Reproduce the listing in its entirety. Do not reproduce the pictures.

**Data supplied:**

= Beginning of Section =

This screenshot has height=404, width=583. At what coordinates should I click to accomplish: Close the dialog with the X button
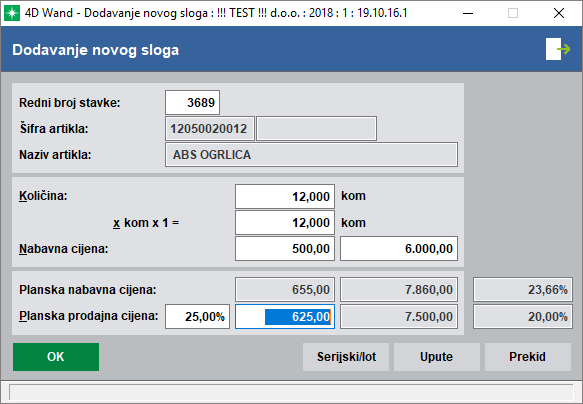coord(558,13)
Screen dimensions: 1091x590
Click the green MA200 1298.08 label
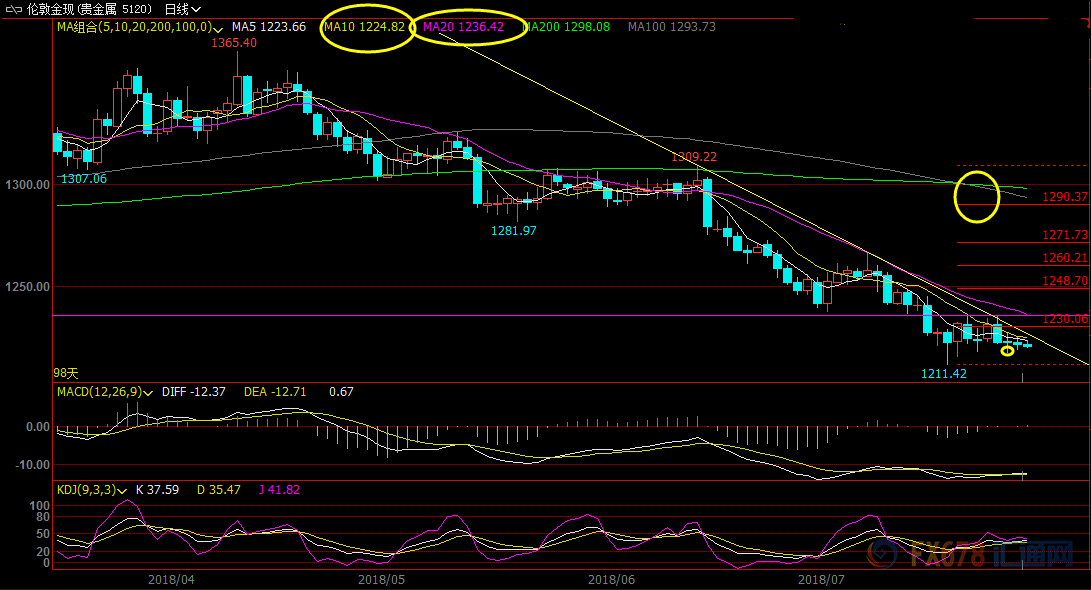pyautogui.click(x=566, y=27)
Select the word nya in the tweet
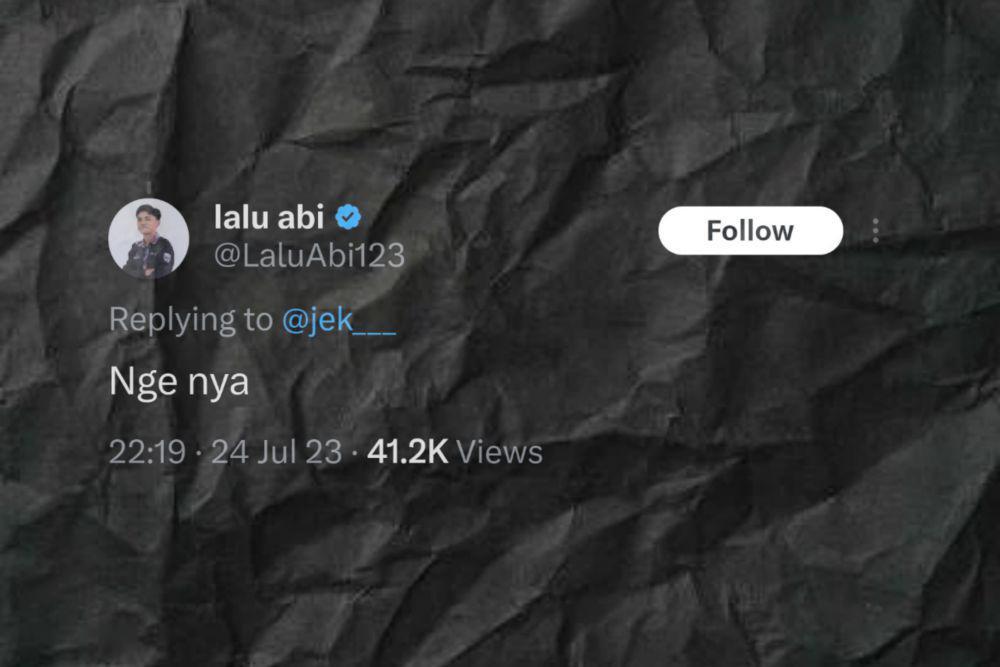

= End of Section =

**Answer for the task:**
This screenshot has height=404, width=583. At what coordinates should I click to accomplish: Close the dialog with the X button
coord(558,13)
Screen dimensions: 1091x590
Click the green MA200 1298.08 label
pyautogui.click(x=566, y=27)
Select the word nya in the tweet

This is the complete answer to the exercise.